TASK ::
Can you quote the records below verbatim, from the line that contains "At what (x,y)" through the line that contains "Describe the element at coordinates (1101, 593)"?
════════
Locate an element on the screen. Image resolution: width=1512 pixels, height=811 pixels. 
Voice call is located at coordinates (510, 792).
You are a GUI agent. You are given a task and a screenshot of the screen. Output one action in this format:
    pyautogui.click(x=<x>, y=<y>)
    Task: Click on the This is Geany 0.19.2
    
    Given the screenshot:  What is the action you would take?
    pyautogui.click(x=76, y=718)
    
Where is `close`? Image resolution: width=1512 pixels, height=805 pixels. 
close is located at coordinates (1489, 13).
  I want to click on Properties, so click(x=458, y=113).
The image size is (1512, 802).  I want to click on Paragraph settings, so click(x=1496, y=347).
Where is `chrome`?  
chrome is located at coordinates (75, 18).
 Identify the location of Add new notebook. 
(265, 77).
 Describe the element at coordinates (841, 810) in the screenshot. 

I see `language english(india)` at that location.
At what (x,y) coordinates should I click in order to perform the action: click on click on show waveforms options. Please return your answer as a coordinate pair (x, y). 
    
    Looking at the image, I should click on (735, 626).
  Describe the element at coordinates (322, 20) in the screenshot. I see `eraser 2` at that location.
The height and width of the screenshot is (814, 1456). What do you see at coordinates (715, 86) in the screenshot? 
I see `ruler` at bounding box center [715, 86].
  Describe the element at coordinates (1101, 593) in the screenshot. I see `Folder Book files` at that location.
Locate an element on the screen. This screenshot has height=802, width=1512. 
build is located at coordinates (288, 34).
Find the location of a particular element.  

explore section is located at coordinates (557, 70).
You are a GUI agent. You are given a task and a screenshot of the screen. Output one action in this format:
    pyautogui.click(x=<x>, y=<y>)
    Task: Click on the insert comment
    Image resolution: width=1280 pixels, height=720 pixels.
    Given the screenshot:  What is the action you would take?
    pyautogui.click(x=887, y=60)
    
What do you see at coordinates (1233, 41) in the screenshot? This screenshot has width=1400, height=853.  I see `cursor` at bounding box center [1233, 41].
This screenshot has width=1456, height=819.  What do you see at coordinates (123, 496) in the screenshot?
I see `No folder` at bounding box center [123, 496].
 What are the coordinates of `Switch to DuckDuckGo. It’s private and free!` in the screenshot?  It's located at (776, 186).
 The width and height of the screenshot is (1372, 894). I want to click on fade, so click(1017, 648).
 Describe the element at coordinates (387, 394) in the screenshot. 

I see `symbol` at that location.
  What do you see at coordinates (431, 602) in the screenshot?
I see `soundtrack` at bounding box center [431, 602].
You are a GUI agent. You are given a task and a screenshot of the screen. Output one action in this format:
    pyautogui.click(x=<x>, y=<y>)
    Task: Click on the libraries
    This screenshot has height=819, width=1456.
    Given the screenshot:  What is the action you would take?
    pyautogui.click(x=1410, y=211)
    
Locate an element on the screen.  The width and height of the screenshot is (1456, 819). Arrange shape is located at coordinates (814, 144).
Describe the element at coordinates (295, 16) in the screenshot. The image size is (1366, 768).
════════
RESULT ::
At what (x,y) coordinates should I click in order to perform the action: click on click on show waveforms options. Please return your answer as a coordinate pair (x, y). 
    
    Looking at the image, I should click on (735, 626).
  Describe the element at coordinates (322, 20) in the screenshot. I see `eraser 2` at that location.
The height and width of the screenshot is (814, 1456). What do you see at coordinates (715, 86) in the screenshot? 
I see `ruler` at bounding box center [715, 86].
  Describe the element at coordinates (1101, 593) in the screenshot. I see `Folder Book files` at that location.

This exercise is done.